A fondo pagina il grafico che ci mostra plasticamente questo capolavoro assoluto: in parole e percentuali molto povere, un prestito su due a Cipro è inesigibile o, se preferite, in default o quasi. Il problema però è generale: quando si affronterà seriamente la questione delle sofferenze (Npl, Non-perfoming loans) e degli incagli degli istituti bancari dell’area euro nel loro complesso? Volete farmi credere che a fare chiarezza saranno quella buffonata degli stress test, quelli che tre anni fa videro le banche spagnole primeggiare, salvo dover essere salvate l’anno dopo con 41 miliardi di fondi comunitari e quelle greche e cipriote tutte promosse?

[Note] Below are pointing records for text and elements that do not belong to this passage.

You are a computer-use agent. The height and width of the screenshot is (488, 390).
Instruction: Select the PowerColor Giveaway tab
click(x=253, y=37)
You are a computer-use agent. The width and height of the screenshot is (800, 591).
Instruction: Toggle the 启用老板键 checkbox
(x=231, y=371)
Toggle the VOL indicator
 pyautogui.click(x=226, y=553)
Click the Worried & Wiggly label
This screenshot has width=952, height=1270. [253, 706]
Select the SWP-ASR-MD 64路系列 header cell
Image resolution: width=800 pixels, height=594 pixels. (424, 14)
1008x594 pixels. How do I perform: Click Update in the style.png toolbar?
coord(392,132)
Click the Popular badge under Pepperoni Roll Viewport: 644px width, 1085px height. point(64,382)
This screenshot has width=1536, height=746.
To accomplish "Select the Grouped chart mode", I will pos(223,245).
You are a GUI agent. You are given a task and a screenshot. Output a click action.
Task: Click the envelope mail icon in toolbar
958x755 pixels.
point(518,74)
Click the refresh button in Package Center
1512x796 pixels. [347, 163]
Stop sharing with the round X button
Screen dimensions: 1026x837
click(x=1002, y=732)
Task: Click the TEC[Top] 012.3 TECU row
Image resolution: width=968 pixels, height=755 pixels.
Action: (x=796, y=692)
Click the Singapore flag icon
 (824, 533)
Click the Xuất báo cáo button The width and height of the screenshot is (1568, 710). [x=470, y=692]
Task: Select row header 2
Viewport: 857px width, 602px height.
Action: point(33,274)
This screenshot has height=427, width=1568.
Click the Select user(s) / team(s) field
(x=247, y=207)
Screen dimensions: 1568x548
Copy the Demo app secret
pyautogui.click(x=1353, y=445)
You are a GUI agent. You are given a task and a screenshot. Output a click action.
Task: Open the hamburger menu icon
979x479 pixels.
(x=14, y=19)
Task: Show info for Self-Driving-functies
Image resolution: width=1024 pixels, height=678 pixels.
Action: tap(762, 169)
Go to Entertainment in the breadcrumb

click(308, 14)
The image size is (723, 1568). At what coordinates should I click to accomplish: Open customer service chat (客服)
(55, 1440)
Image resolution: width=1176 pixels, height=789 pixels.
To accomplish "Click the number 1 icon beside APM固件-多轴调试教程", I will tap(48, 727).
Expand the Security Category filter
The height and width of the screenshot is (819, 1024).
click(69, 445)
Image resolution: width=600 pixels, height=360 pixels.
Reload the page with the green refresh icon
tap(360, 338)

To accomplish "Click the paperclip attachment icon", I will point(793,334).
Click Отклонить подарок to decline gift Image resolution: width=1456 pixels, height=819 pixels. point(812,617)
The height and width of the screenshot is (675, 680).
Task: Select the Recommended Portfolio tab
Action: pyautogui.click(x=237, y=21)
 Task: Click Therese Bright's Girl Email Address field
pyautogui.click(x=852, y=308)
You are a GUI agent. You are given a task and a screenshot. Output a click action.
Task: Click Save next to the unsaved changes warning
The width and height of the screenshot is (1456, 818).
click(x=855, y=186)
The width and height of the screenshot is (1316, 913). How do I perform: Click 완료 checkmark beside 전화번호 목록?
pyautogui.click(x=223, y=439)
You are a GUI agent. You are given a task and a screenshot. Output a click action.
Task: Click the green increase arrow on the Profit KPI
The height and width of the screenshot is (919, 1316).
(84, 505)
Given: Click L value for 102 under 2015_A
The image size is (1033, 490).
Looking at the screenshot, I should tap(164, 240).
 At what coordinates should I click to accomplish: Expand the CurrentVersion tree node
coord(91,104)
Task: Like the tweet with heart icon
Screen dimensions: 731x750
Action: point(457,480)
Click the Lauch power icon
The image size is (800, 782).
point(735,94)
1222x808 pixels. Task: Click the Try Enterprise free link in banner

Ma sono tante le cose che la retorica europeista non vi dice. Ad esempio, che pochi giorni fa in Spagna, precisamente a Granada, alcuni contadini hanno protestato contro la catena di supermercati Carrefour, accusandola di approfittarsi di questa situazione per pagare ancora di meno i prodotti agroalimentari acquistati dai contadini spagnoli, già piegati dalle assurde sanzioni verso la Russia. Secondo alcuni economisti, infatti, il costo vero dell’embargo di Mosca verso i prodotti europei sarebbe almeno 100 volte superiore ai 125 milioni di euro offerti dall’Ue e la situazione pare non poter che peggiorare, visto che il collasso dell’industria agroalimentare sicuramente ridurrà la crescita economica nell’area Ue e il dato del Pil del Paese iberico, un altro dei miracolati dalla ricetta della troika, stando alla vulgata corrente. Informatevi gente e non fatevi abbindolare.